━━ STUDY TEXT
From NBC's Mark Murray
DES MOINES, Iowa -- Four years ago, this reporter covered a longtime Democratic US senator from the Northeast named Joe -- Lieberman -- as he knocked on doors a day or two before the New Hampshire primary. Supporters and aides chanted, "Go, Joe, go" as he moved from house to house.

There was just one catch, though: From memory, the number of TV cameras and press was larger than the Lieberman supporters following their candidate, and they had a hard time finding Lieberman voters who would come to the door.

Today, another longtime Democratic senator from the Northeast named Joe -- Biden --who's running in the middle of the pack of his party's presidential field walked into to a popular downtown brewpub here, and the place was packed with a few hundred supporters. (The campaign later put the number at more than 500.)

"We want Joe!" the crowd chanted as the candidate entered the restaurant. "We want Joe! We want Joe!"

"What a great crowd. God love ya," Biden told the audience. "Good morning, Des Moines. Holy mackerel!" He then joked that if someone had told his grandfather that -- many years later -- his grandson, on New Years Day, would be in a bar packed with people who were all sober, he would have replied that that person was crazy.

Comparing Biden's and Lieberman's crowds isn't entirely fair -- one, after all, is running in the first contest here in Iowa, while the other put all of his chips in the second -- the difference does underscore the enthusiasm that's surrounding all the Democratic candidates running for president, front-runners or not. Indeed, as we said earlier today, someone like Biden is getting Romney-sized crowds.
━━━━
━━ PROVIDED DATA
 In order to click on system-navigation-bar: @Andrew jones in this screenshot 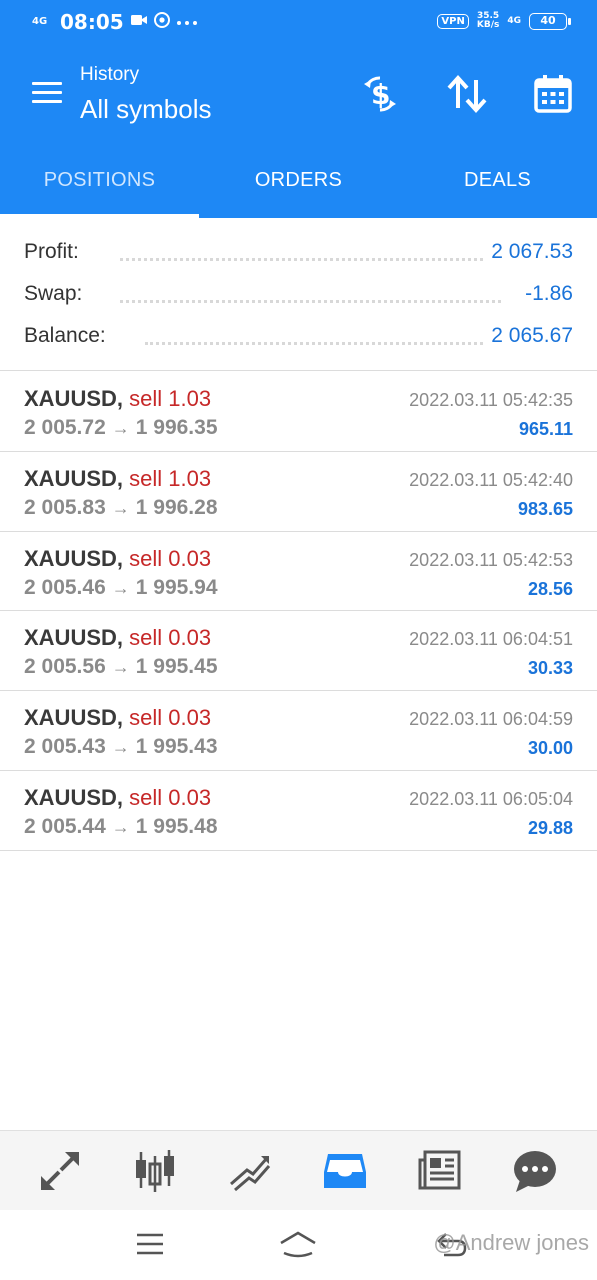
━━━━
__REQUIRED TASKS__
(A) Summarize the news report about Biden's Des Moines appearance in two sentences.
(B) According to the news report about Biden's Des Moines appearance, how many people did the campaign later say attended the brewpub event?
(C) Carry the news report about Biden's Des Moines appearance forward from its final sentence.

__OUTPUTS BY TASK__
(A) Four years earlier, Joe Lieberman's door-knocking before the New Hampshire primary drew more cameras and press than supporters, while Joe Biden walked into a downtown Des Moines brewpub packed with a few hundred supporters chanting "We want Joe!" Although the comparison is not entirely fair, the difference underscores the enthusiasm surrounding all the Democratic presidential candidates, with Biden drawing Romney-sized crowds.

(B) More than 500.

(C)
In his speech, Biden addressed the polls that have Clinton, Edwards, and Obama in the lead. "The first and only poll that counts is Thursday night," he said, before talking about health care, education, global warming, and his plan for Iraq. And then when talking about Pakistan, he made a crack at Clinton's incorrect statement that Pervez Musharraf is on the ballot.

At the end of his speech, Biden remarked how voters and political analysts are boiling down the Democratic race to a contest of change versus experience. "It is so much more than that," he said. "If it is about experience, I win," adding that he's also been involved in plenty of change (citing his work on the Violence Against Women Act). "It is not about change versus experience. It is about action."

And, repeating an argument that Clinton likes to make, Biden said it's important to have a president who's ready from Day One. "I am ready to lead this country," he said.